Aspartame: EFSA consults on its first full risk assessment

8-1-2013 — /europawire.eu/ — The European Food Safety Authority (EFSA) has today launched a public consultation on its draft scientific opinion on the safety of the artificial sweetener aspartame. To carry out this full risk assessment, EFSA has undertaken an in-depth review of peer-reviewed scientific and other literature on aspartame and its breakdown products, including new human studies. All stakeholders and interested parties are invited to comment on the draft opinion through the online public consultation by 15 February 2013. As part of this important process and the Authority’s commitment to actively engaging with stakeholders, EFSA will also hold a meeting with interested parties to discuss its draft opinion and the feedback received from the online public consultation.

Notes to editors:

• Aspartame is a low-calorie, intense sweetener that is approximately 200 times sweeter than sucrose (table sugar). Aspartame is authorised in the EU for use as a food additive to sweeten a variety of foods and beverages such as drinks, desserts, sweets, chewing gum, yogurt, energy-reduced and weight control products and as a table-top sweetener. It has been authorised for use in foods and as a table-top sweetener for over 20 years in many countries throughout the world following thorough safety evaluations. The first safety assessment of aspartame carried out in Europe was published by the European Commission’s former Scientific Committee on Food (SCF) in 1984. Subsequent complementary assessments were made by the SCF in 1988, 1997 and 2002. Since EFSA’s establishment in 2002, the Authority issued advice on new scientific studies related to this sweetener in 2006, 2009 and 2011 but to date has not carried out a full risk assessment of this sweetener). For more background information on aspartame see the more general FAQ on aspartame .

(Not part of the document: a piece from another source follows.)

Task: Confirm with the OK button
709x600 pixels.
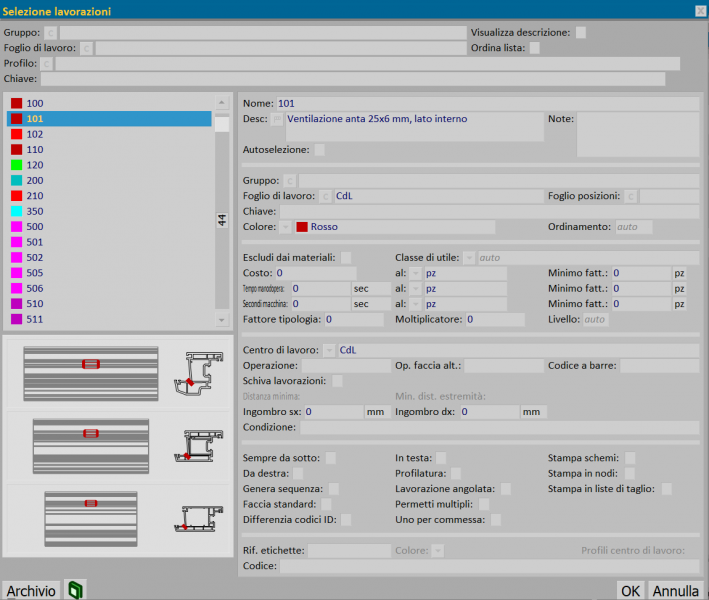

• The re-evaluation of aspartame is part of the systematic re-evaluation of all food additives authorised in the EU prior to 20 January 2009. In May 2011, EFSA was asked by the European Commission to bring forward the full re-evaluation of the safety of aspartame (E 951), which was previously planned for completion by 2020. For the EU regulatory framework on food additives such as sweeteners and EFSA’s role in relation to aspartame see Topic on aspartame .
• Phenylalanine (Phe) is an amino acid used as a building block for proteins. It can also be converted by the body into tyrosine, which is another amino acid used in proteins or further changed into other chemicals in the body, including chemical messengers such as hormones or neurotransmitters. Phenylalanine is a so-called essential amino acid as it cannot be produced by the body and must be supplied in the diet.

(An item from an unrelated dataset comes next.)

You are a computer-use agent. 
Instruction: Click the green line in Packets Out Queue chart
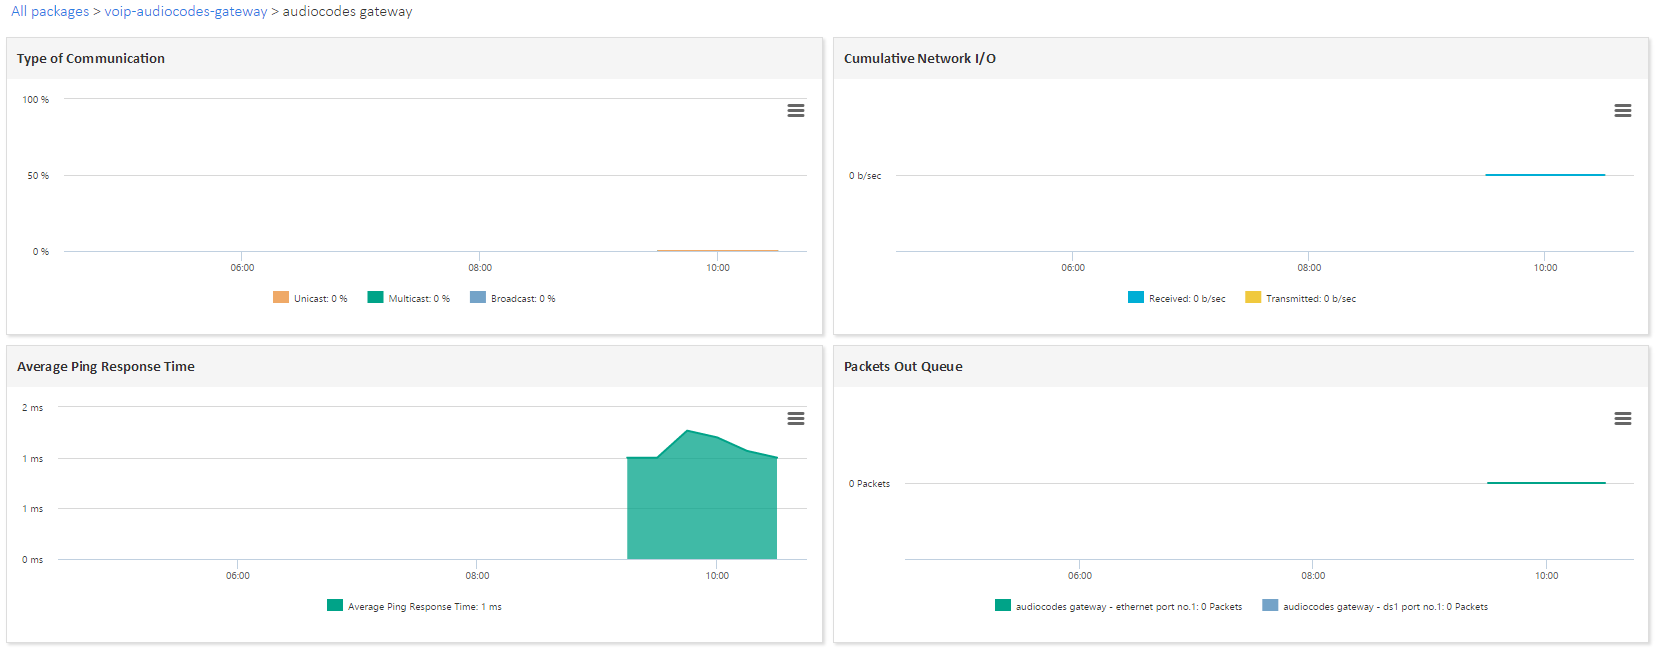1545,483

• Phenylketonuria (PKU) is an inherited disorder that causes high levels of phenylalanine and low levels of tyrosine in the blood. High blood phenylalanine levels are toxic to the brain and can, if left untreated, affect brain development and cause mental retardation, mood disorders and behavioural problems. Most treatment of PKU aims to keep blood phenylalanine at acceptable levels by restriction of foods rich in protein (meat, fish, eggs, dairy products, nuts and seeds), many starchy foods, including those containing flour (bread, pasta), as well as foods and drinks containing aspartame.
• In the European Union, because they are a source of phenylalanine, all products containing aspartame must be labelled “Contains a source of phenylalanine” in order to protect consumers who need to avoid exposure to this substance.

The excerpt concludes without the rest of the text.